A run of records
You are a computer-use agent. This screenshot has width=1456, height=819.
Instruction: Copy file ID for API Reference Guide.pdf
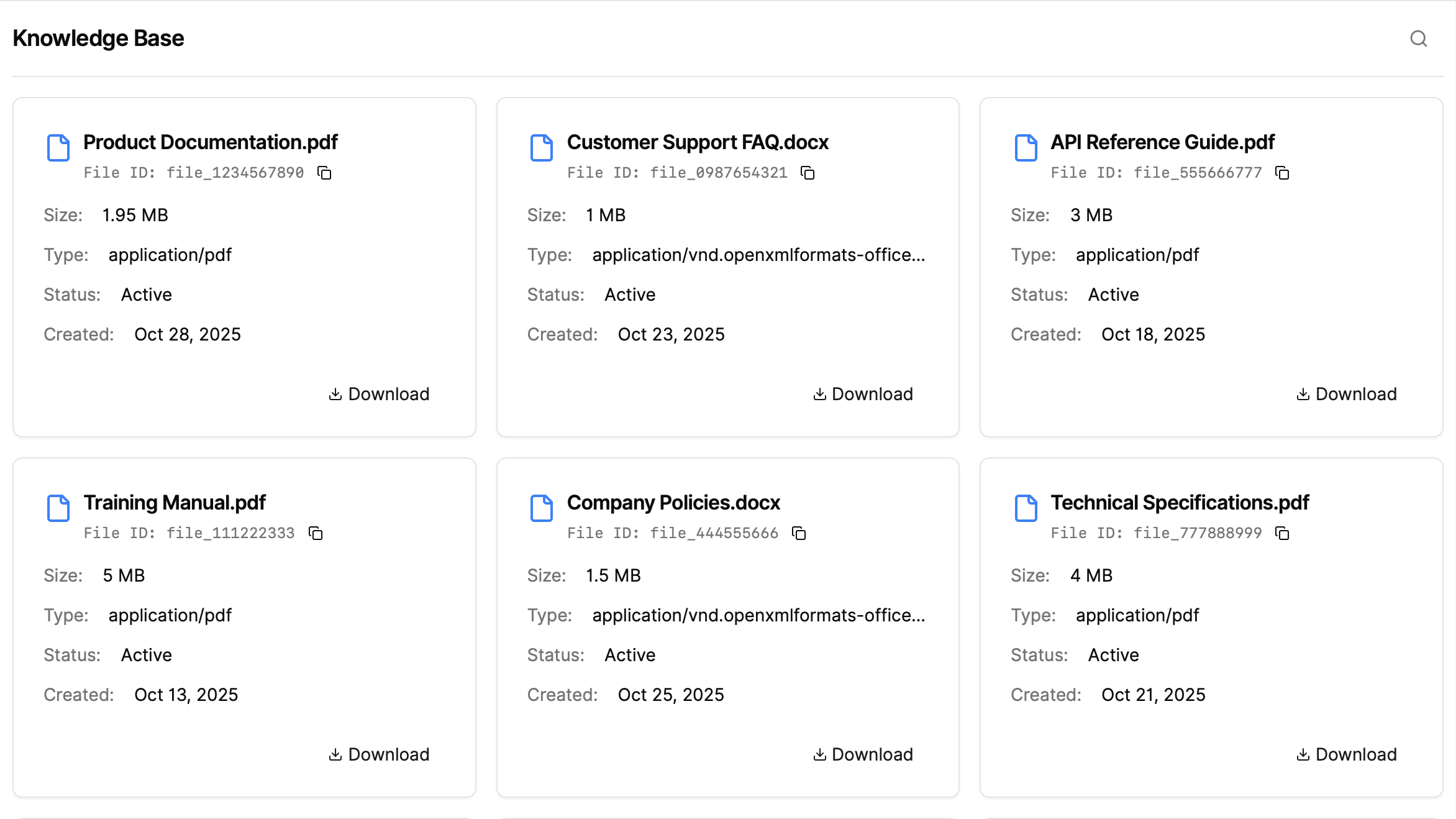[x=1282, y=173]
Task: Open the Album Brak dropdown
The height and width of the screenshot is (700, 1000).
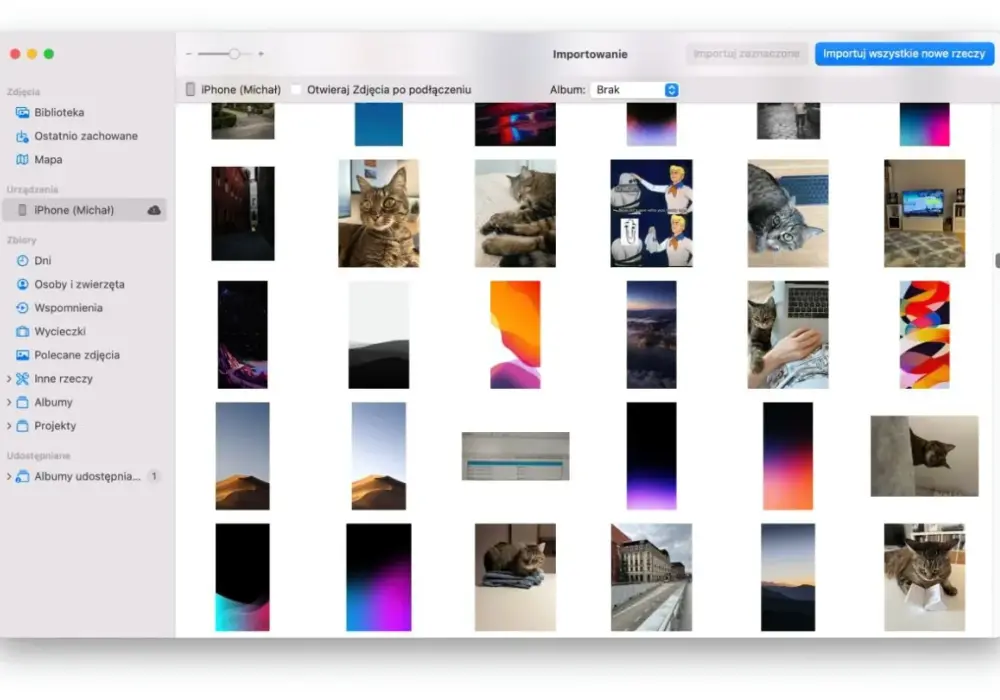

- [AIM OF THE TASK]:
Pick out every line of the material that contains the string "height", treating uppercase and lowercase as different, and copy each of those lines.

- [THE OUTPUT]:
You are a computer-use agent. This screenshot has width=1456, height=819.
The height and width of the screenshot is (700, 1000).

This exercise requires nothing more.